Dear Editor,

We read with interest the findings reported by de Courson et al.[1] regarding cardiac dysfunction in patients with good-grade subarachnoid haemorrhage (SAH), which is associated with a potentially massive surge in catecholamines. The precise prevalence of cardiac dysfunction in this population remains unclear. A recent meta-analysis[2] of 23 studies focusing on SAH patients revealed large heterogeneity in clinical outcomes and suggested that about one in five patients with SAH develops cardiac dysfunction, similar to the prevalence of cardiomyopathy observed in sepsis[3]. Such an event seemed associated with higher in-hospital mortality [odds ratio 2.69 (1.64 to 4.41); p < 0.001; I2 = 63%], though with very low certainty of evidence. Most included studies used unspecific criteria for diagnosis of cardiac dysfunction such as regional wall motion abnormality, while only three studies used left ventricular ejection fraction (LVEF), and the other two defined cardiac dysfunction by speckle‑tracking echocardiography.

Hence, de Courson et al.[1] should be commended for performing an advanced and detailed study using speckle‑tracking echocardiography with global longitudinal strain (GLS) analysis. Importantly, the authors investigated the relationship between GLS and LVEF. We think that a couple of aspects deserve comments and more in-depth analysis.

First, the authors reported a very high prevalence of cardiac dysfunction (60.6%) when using GLS − 20% as a cut-off, but this prevalence decreased to 21.2% when using a more restrictive cut-off for cardiac dysfunction (GLS − 17%). We believe that the latter cut-off is reasonable. For instance, a recent meta-analysis showed that longitudinal strain in septic patients averages between − 14 and − 15%, with a 1.45% absolute mean difference according to survival[4], similarly to findings previously published in the journal[5]. Such findings reinforce the belief that GLS cut-off used in the outpatient population may not be appropriate for critically ill patients.

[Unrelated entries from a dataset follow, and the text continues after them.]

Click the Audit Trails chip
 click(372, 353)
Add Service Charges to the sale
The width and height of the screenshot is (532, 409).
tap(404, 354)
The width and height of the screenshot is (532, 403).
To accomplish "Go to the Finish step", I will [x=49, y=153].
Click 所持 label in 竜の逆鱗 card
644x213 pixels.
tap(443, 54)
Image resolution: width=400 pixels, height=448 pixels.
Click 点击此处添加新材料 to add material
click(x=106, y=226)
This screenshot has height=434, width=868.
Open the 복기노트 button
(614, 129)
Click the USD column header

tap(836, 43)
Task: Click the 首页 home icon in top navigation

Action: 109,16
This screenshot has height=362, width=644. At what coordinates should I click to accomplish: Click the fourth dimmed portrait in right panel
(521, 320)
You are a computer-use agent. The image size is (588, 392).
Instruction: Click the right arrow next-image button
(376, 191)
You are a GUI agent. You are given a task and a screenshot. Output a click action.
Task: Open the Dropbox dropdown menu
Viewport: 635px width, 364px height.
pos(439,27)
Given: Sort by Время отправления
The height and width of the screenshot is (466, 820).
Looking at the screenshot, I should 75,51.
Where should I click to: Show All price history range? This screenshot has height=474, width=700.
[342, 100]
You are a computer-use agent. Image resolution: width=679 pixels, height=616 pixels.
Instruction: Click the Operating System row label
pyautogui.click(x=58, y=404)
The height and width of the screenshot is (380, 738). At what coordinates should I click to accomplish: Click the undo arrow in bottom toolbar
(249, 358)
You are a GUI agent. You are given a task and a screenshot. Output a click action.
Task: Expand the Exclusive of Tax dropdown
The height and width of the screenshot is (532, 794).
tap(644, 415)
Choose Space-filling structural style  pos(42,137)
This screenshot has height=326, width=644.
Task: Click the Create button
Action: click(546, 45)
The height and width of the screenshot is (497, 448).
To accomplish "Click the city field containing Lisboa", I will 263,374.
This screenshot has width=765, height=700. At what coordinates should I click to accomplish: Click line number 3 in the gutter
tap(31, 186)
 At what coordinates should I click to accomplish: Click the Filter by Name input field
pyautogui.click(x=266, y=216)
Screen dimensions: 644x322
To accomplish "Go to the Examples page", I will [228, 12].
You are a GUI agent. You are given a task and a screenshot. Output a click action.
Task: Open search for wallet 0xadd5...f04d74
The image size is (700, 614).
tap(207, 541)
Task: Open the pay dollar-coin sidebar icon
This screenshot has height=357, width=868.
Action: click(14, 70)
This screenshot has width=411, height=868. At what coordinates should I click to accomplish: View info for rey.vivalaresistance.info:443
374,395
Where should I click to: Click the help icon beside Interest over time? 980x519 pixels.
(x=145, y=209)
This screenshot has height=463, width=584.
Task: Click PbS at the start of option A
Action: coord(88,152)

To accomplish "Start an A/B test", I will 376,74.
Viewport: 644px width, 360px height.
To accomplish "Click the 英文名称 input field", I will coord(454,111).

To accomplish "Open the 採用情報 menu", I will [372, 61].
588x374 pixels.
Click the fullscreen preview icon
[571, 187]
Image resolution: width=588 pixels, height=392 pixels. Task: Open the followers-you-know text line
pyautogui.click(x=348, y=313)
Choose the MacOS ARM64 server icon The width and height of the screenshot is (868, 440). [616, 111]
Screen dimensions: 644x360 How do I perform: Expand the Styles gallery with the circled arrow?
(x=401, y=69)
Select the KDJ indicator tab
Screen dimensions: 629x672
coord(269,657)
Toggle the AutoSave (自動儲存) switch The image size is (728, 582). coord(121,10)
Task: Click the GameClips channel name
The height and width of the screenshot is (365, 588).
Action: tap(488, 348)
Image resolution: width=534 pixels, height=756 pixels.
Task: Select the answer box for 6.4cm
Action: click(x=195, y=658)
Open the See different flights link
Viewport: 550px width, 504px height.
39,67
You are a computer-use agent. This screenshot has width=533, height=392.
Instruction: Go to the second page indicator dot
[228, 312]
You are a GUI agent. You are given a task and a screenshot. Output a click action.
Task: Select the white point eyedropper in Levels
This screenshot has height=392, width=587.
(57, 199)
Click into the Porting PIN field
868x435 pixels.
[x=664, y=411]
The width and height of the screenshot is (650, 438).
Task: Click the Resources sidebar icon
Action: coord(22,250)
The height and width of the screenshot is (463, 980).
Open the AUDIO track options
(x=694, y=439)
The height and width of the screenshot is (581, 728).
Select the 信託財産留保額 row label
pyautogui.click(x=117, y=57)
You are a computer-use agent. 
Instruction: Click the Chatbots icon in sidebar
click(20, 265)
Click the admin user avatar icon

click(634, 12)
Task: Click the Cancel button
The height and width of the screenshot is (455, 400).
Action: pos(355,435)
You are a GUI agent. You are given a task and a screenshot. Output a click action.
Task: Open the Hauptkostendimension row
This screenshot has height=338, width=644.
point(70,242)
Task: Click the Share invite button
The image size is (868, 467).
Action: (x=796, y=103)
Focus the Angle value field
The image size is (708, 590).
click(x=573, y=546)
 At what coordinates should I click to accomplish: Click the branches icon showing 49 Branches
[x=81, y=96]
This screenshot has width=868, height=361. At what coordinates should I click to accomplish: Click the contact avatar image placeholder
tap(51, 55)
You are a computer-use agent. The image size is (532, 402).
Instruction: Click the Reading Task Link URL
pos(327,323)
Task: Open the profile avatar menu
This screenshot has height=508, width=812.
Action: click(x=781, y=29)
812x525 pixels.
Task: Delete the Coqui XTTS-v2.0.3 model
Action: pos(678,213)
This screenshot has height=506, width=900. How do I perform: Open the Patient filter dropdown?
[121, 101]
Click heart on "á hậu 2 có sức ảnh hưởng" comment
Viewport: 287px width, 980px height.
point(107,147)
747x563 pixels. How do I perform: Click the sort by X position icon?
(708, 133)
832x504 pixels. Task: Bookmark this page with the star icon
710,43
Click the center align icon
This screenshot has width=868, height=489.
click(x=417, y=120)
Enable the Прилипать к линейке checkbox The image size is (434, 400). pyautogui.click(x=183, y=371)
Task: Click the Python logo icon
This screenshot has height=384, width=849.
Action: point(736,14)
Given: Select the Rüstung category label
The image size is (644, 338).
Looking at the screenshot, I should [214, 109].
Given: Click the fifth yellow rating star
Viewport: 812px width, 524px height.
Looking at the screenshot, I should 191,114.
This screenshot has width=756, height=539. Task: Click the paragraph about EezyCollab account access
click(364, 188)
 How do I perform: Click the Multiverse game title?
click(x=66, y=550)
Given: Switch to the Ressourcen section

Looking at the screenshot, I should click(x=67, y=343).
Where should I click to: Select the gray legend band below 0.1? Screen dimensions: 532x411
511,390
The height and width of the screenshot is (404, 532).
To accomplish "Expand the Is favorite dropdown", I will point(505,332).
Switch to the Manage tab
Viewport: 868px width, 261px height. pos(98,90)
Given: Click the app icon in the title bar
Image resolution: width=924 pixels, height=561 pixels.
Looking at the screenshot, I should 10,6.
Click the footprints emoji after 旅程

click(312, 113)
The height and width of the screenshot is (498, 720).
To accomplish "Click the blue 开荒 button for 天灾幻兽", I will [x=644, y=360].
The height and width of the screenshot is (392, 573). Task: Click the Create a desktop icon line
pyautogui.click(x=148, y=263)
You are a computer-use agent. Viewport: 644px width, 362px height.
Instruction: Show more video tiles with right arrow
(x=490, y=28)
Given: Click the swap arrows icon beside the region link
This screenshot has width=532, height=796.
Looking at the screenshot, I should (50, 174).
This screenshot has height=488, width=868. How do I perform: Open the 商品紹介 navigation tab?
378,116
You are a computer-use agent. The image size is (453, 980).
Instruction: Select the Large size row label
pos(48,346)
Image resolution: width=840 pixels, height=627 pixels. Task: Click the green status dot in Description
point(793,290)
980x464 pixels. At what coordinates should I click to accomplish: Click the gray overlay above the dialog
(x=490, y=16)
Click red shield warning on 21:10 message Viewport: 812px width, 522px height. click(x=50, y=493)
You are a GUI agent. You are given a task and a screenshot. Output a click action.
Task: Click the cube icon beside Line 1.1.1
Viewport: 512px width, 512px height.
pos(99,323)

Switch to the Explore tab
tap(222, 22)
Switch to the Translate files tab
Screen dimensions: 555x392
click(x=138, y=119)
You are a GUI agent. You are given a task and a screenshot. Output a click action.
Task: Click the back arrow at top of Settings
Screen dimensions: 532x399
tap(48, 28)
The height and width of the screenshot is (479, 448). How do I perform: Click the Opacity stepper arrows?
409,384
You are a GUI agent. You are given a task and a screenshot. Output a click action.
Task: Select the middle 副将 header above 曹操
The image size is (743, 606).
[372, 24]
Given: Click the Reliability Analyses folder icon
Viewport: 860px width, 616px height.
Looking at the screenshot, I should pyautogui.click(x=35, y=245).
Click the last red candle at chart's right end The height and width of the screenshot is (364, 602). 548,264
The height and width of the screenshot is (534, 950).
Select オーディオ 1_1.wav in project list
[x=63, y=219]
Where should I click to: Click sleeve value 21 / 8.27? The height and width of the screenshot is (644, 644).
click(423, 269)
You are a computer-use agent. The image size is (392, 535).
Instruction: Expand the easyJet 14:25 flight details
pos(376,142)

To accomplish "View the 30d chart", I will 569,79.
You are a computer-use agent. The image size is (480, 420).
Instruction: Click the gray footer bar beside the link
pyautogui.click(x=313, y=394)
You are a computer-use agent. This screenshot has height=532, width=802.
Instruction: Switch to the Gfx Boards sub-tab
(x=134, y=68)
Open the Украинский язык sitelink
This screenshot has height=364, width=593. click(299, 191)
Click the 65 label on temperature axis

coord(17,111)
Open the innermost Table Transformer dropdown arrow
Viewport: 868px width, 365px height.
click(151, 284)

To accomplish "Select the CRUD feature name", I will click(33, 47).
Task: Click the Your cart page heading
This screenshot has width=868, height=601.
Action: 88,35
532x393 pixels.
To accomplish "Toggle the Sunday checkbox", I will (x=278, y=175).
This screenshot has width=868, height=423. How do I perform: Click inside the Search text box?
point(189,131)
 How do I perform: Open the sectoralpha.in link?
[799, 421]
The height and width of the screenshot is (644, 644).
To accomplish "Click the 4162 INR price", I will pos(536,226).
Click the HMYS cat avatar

Second, the authors confirmed that LVEF may not be a valuable parameter to identify early cardiac dysfunction in this population, being altered in only 1.7% and showing no correlation with GLS (p = 0.69). This may be explained by an alteration in myocardial longitudinal deformation (GLS) at earlier stages as compared to LVEF. This is not surprising as an initial reduction in longitudinal contractility may be compensated by an increased circumferential function so that LVEF results are just marginally affected as opposed to GLS at earlier stages. Moreover, GLS is very sensitive to afterload[6,7,8,9,10]. For instance, in patients with aortic stenosis GLS is significantly more sensitive to the variation of afterload than LVEF[9, 10]. Considering the potentially massive catecholamine release in patients with SAH[11], systemic vascular resistances may increase substantially in these patients and LVEF may not be a valuable variable. In the study by de Courson et al.[1], both mean arterial pressure and systemic vascular resistances were high (ranges of median 100 mmHg and 1606–1866 dyn·sec·cm−5, respectively), which may have led to an alteration of GLS as a sign of subclinical LV systolic dysfunction. In this regard, the authors reported a third parameter investigating cardiac contractility, the mitral s’ wave obtained with tissue Doppler imaging. This parameter investigates myocardial longitudinal function and, for this reason, may be a better surrogate of GLS as compared to LVEF. Our group performed a large study in septic showing that mitral s’ and LVEF were not interchangeable, with only a moderate correlation[12]. We would ask the authors to analyse and report on the correlation and concordance of mitral s’ and GLS in patients with SAH. Considering the much higher availability and greater feasibility of tissue Doppler imaging measurements as compared to the limited feasibility of obtaining strain imaging (available in only 43% of enrolled patients) in intensive care[13], it would be valuable for clinicians to understand whether mitral s’ wave could be used as a surrogate of GLS.